Oggetto del parere: Schema di decreto ministeriale recante “Modifiche ai decreti del Ministro dei trasporti e della navigazione 17 maggio 1995, n. 317”, “Regolamento recante la disciplina dell’attività delle autoscuole” e 26 gennaio 2011, n.17, “Regolamento recante la disciplina dei corsi di formazione e procedure per l’abilitazione di insegnanti e di istruttori di autoscuola”.

La mancanza dell’analisi sull’impatto della regolamentazione (AIR) a corredo di uno schema di regolamento non configura un vizio di forma. Tale analisi potrebbe in alcuni casi, come nella determinazione della disciplina delle attività delle autoscuole, fornire comunque un supporto analitico esplicativo ben più ampio e approfondito. Resta fermo, pro futuro, l’obbligo dell’amministrazione di adeguarsi a quanto prescritto in merito di AIR e ATN.

The absence of a regulatory impact analysis (RIA) of a bill is not setting up a formal vice. This analysis could provide in some cases, as in the definition of rules for the activities of driving school, a deeper and wider analytical explanatory support. For future it is mandatory for the administration to conform to the requirements of the RIA report and ATN report.

 

Il Consiglio di Stato esamina lo schema di regolamento recante modifiche ai decreti del Ministro dei trasporti e della navigazione 17 maggio 1995, n. 317, al regolamento sulla disciplina dell’attività delle autoscuole e al regolamento relativo ai corsi di formazione e procedure per l’abilitazione di insegnanti e di istruttori di autoscuola.

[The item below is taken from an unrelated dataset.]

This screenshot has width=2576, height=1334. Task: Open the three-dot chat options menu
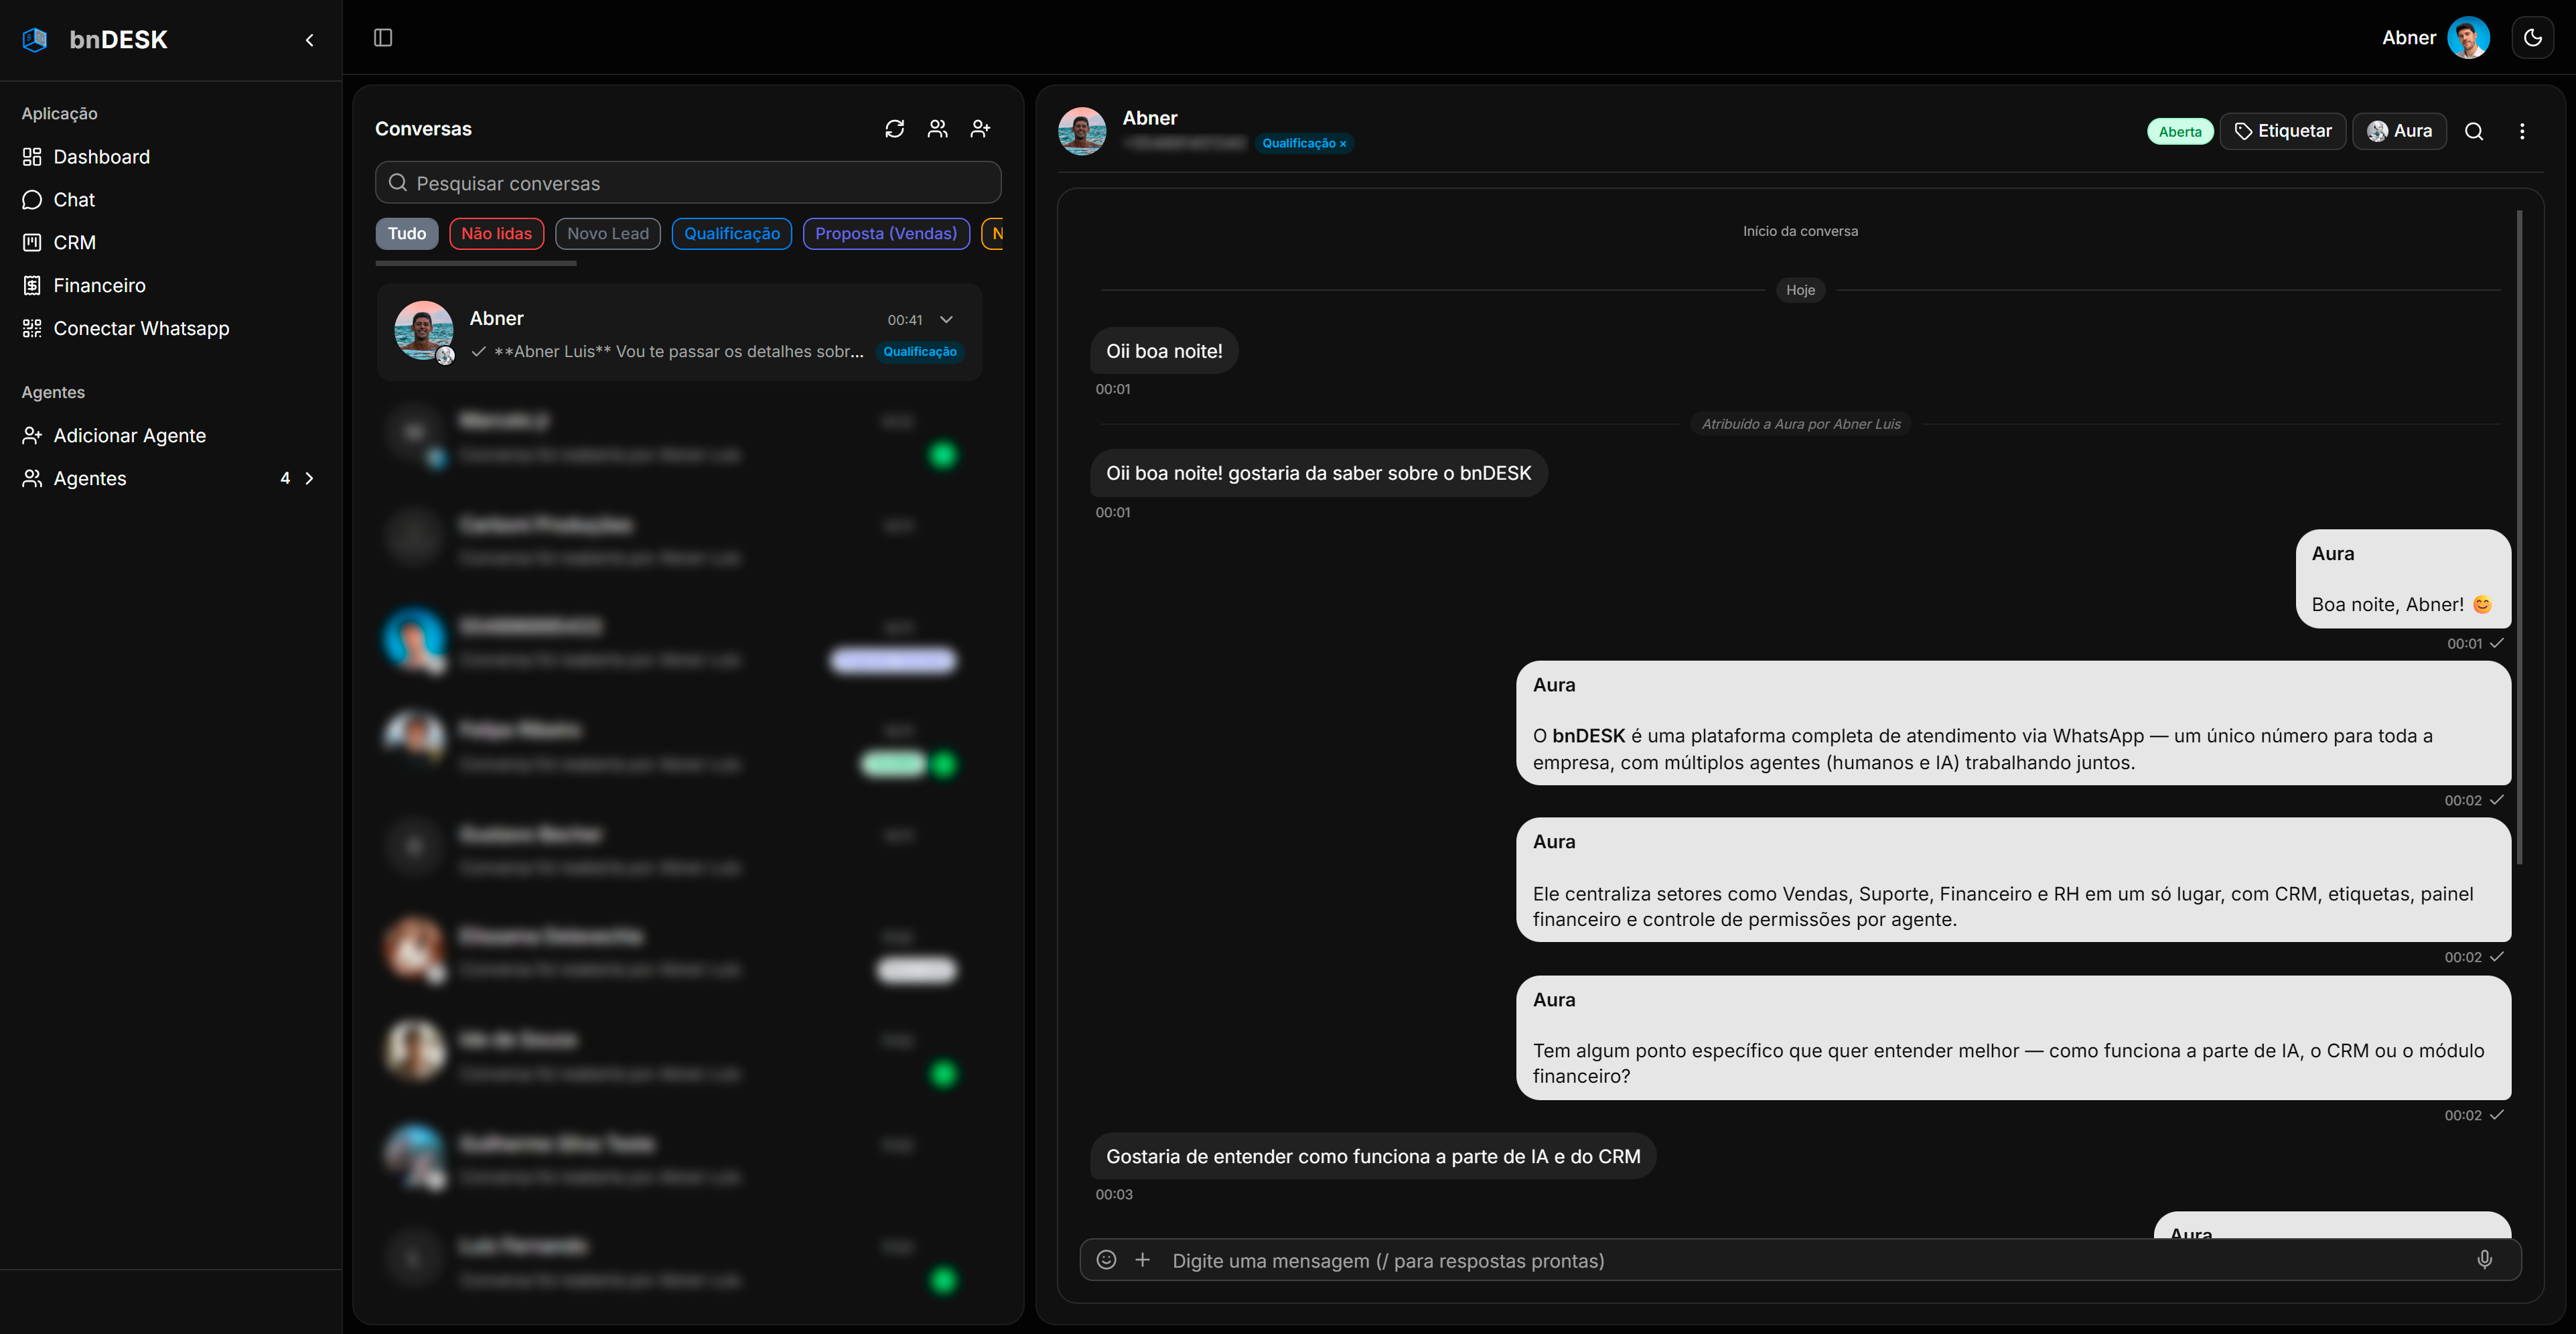(2522, 131)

La Sezione formula però alcune osservazioni di carattere sostanziale e formale. Anzitutto, lo schema di provvedimento è privo di analisi tecnico-normativa (ATN) e di analisi sull’impatto della regolamentazione (AIR). Il giudice amministrativo, pur non riscontrando vizi di forma, osserva tuttavia che la delicatezza e l’importanza della normativa in questo ambito avrebbero consigliato l’elaborazione di un supporto analitico esplicativo come l’AIR ben più ampio e approfondito. Resta fermo, pro futuro, l’obbligo dell’amministrazione di adeguarsi a quanto prescritto in merito di AIR e ATN.

Il Consiglio di Stato, poi, individua alcuni vizi formali nel preambolo e nell’articolato, suggerendo alcune integrazioni, e nella mancata considerazione delle osservazioni rese nel parere della Conferenza unificata.